Spent that afternoon exploring the local trails between the campsite and the Hudson river. We got to a nice vista overlook and got to entertain people tubing and kayaking in the river. Got to see a variety of terrain ranging from wooded single path trail to gravel roads that just begged for a gallop (according to my garmin, we hit 31.5 mph during one leg-stretcher!!). 


https://www.youtube.com/watch?v=PB_TJkdv6Co





















https://www.youtube.com/watch?v=yEL_4FwN2Gs


















After the ride, we went to a local Italian place for dinner, then to the rodeo. I was surprised to hear this rodeo was the oldest weekly rodeo in the country and a lot of people used it for NFR qualification. Good show!

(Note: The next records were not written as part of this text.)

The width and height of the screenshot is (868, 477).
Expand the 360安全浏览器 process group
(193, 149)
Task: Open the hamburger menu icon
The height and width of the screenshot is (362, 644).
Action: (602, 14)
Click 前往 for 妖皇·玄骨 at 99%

Saturday, the others in the group went to Saratoga racetrack for the day. Dean and I had decided to go back out on some of the trail we had seen the day before, but to do it at training pace (the friends are not endurance riders but show people who actually enjoy trail riding at times). We had a lovely morning ride, with agreeable weather and empty trails. The horses felt great and were happy to move out. We stopped back at camp for lunch, then hooked up with some new friends for a trek to a local ice cream store. That ride didn't go quite according to plan as one of the beginners parted ways with her horse halfway there, but she was fine and a couple others who hadn't wanted ice cream anyway turned back with her. I was sorry to see the lady come off, but wasn't sorry to split with the group as beginners had not been part of the arrangement when we first agreed to go out with the people. Dinner was cooked over a campfire, which I haven't done in years.

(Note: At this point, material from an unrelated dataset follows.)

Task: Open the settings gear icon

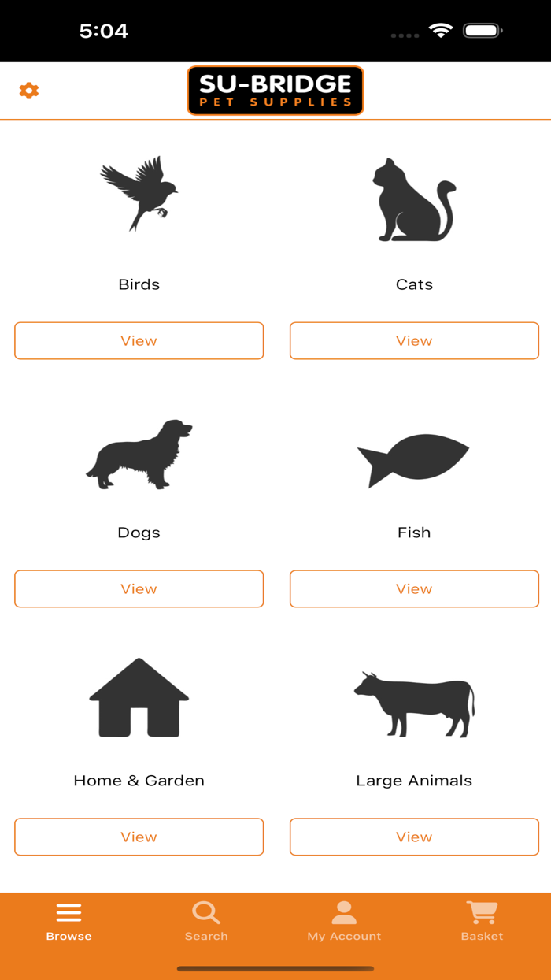Action: [29, 90]
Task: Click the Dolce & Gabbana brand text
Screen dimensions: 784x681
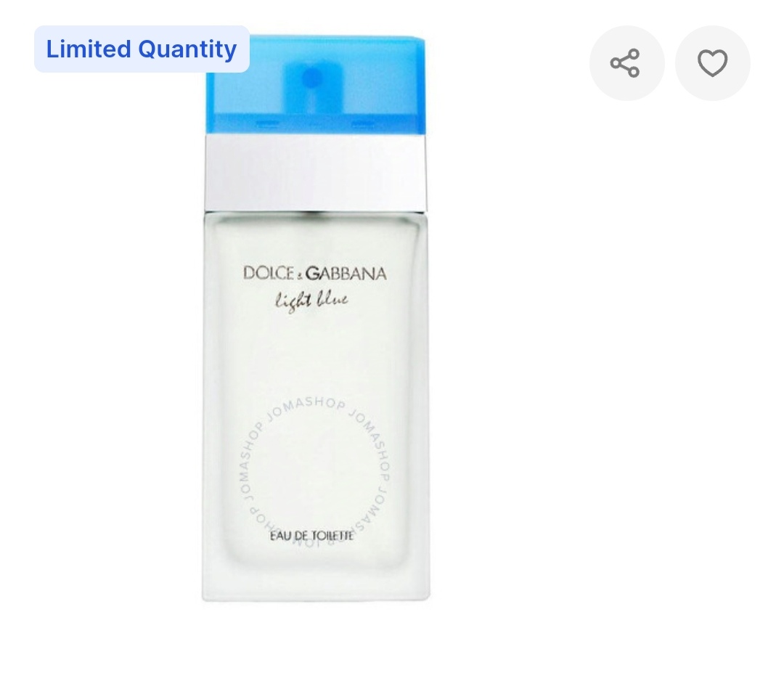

Sunday morning, we went out with our original friends again and explored some new trails. We had a nice 2 hour ride before returning to camp and packing up for the journey home. The trip took a bit longer as there was a lot of weekend traffic, but was overall uneventful. I was very excited to get home and see the results of the new helmet-cam. :grin::grin:


----------



## kait18 (Oct 11, 2011)

awesome pics like always  looks like a ton of fun.

was it worth the trip? i am planning on going up there sept 8-9. i hope its as nice as your weekend


----------



## QOS (Dec 8, 2008)

what a gorgeous place!!! sounds like y'all had a great time!


----------



## AnitaAnne (Oct 31, 2010)

I laughed when I saw Dream lay her ears back & take off after the other two! She is competative isn't she? 

Over 31 mph? Jeez Louise, that is fast! 

It looks like you had a ton of fun. Great pictures and I love the helmet cam...I've been wondering how you've been taking such steady pictures, when I tried on Chivas my hand wobbled all over the place!

Thanks for sharing your trip with us.


----------



## phantomhorse13 (Feb 18, 2011)

AnitaAnne said:


> I love the helmet cam...I've been wondering how you've been taking such steady pictures, when I tried on Chivas my hand wobbled all over the place!


The helmet cam is actually new-this was the first time I used it. Before I was taking video with my camera in hand.. Can certainly tell the difference in the steadiness!


----------



## AnitaAnne (Oct 31, 2010)

Well, the video looks great with the helmet-cam, i guess much easier to use too! Very useful gadget...


----------



## Celeste (Jul 3, 2011)

What awesome pics! I just now watched the videos. What kind of helmet cam did you get?


----------



## Breella (May 26, 2012)

This looks BEAUTIFUL and not far from my home.


----------



## liltuktuk (Dec 16, 2011)

Where in Luzerne is the camp ground and trails? I got up that way every year to spend time on Sacandaga Lake with family and have heard that there is camping and trails in Luzerne, but never could figure out where.


----------



## phantomhorse13 (Feb 18, 2011)

liltuktuk said:


> Where in Luzerne is the camp ground and trails? I got up that way every year to spend time on Sacandaga Lake with family and have heard that there is camping and trails in Luzerne, but never could figure out where.



We camped at the Luzerne public campgrounds.. off exit 21 of i-87, south down 9N for like 6ish miles. Its not far from the Painted Pony rodeo, if you know where that is. The trails went out of the campground, crossing 9N one way and out of camp the opposite direction.


----------